So I'm not sure how much could be read into Senator Chaffee's remaining a Republican if that party gains, say, three seats in the Senate. I would prefer to think that he just again couldn't bring himself to break faith with the voters who put him in office. Call me a romantic.
FOR THE RECORD: From my mail, there seems to be some confusion over how Senator Chaffee obtained his current office. Lincoln Chafee was appointed by the Governor of Rhode Island to fill the unexpired term of his father, the late Senator John H. Chafee, in November 1999. On November 7, 2000, Senator Chafee was elected to a six-year term in the United States Senate.

⁂

» What you are asked to do:
In the political commentary, begin at the words "So I'm not sure" and stop after "United States Senate.", reproducing that span with "Rhode Island" swapped for "Massachusetts". Rely solely on the text above.

(Word and element location data)
⁂

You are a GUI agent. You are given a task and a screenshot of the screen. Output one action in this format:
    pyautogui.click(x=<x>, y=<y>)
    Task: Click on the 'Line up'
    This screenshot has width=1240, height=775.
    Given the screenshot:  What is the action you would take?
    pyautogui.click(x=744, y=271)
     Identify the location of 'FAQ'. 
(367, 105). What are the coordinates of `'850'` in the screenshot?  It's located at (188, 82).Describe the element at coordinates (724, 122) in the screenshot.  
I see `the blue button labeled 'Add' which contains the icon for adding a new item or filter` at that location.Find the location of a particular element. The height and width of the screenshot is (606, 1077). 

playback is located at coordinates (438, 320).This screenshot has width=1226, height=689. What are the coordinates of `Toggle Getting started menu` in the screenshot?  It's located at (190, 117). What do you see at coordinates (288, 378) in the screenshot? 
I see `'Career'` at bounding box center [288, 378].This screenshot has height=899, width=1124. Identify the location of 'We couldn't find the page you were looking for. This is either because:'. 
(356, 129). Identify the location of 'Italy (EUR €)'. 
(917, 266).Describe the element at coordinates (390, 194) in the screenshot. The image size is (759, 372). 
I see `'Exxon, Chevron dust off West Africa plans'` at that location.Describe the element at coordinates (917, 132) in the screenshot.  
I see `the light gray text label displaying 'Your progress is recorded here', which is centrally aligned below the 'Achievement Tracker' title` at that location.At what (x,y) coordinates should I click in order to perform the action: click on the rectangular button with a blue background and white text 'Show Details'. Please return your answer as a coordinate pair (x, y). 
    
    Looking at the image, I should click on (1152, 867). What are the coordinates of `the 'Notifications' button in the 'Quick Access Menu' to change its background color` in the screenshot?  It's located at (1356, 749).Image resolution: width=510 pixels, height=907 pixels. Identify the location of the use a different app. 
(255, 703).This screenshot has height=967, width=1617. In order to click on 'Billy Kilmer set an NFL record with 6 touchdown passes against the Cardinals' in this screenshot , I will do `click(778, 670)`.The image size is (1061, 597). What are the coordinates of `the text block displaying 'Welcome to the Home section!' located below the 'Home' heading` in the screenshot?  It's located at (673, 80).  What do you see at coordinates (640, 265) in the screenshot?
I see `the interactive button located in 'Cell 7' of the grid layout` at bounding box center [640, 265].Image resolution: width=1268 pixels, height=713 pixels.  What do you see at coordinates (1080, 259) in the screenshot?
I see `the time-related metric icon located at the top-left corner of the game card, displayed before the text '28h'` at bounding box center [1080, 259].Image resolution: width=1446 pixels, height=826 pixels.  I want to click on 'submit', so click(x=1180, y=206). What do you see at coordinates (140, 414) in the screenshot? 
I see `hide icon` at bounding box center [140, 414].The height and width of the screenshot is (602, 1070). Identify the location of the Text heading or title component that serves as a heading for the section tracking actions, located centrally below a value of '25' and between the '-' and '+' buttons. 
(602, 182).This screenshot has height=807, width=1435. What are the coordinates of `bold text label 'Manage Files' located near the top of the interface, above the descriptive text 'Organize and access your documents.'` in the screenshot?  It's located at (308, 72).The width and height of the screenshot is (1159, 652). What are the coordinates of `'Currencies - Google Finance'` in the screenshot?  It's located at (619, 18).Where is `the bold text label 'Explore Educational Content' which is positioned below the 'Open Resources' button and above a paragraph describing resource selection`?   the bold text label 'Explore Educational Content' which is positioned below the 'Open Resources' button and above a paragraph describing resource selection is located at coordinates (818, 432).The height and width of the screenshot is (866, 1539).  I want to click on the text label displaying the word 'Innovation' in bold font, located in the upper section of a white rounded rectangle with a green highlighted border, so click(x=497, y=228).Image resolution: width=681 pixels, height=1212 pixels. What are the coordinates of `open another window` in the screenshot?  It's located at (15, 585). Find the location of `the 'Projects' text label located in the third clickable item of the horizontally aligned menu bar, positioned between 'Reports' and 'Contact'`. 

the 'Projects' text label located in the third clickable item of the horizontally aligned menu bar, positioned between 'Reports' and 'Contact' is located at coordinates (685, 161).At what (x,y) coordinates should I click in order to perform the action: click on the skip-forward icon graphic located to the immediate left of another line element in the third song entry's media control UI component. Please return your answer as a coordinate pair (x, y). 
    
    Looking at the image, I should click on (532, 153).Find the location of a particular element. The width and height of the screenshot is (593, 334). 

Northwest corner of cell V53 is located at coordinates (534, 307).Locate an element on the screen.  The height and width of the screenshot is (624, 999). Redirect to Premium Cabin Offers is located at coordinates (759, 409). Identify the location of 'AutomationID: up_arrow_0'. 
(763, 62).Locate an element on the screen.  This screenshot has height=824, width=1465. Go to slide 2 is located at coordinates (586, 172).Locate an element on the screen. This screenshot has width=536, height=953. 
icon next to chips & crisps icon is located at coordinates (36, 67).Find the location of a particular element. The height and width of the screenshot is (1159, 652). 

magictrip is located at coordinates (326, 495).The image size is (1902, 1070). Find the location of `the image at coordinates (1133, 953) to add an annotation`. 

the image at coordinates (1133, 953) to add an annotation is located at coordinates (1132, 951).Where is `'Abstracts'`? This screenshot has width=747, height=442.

⁂

» Output of the exercise:
So I'm not sure how much could be read into Senator Chaffee's remaining a Republican if that party gains, say, three seats in the Senate. I would prefer to think that he just again couldn't bring himself to break faith with the voters who put him in office. Call me a romantic.
FOR THE RECORD: From my mail, there seems to be some confusion over how Senator Chaffee obtained his current office. Lincoln Chafee was appointed by the Governor of Massachusetts to fill the unexpired term of his father, the late Senator John H. Chafee, in November 1999. On November 7, 2000, Senator Chafee was elected to a six-year term in the United States Senate.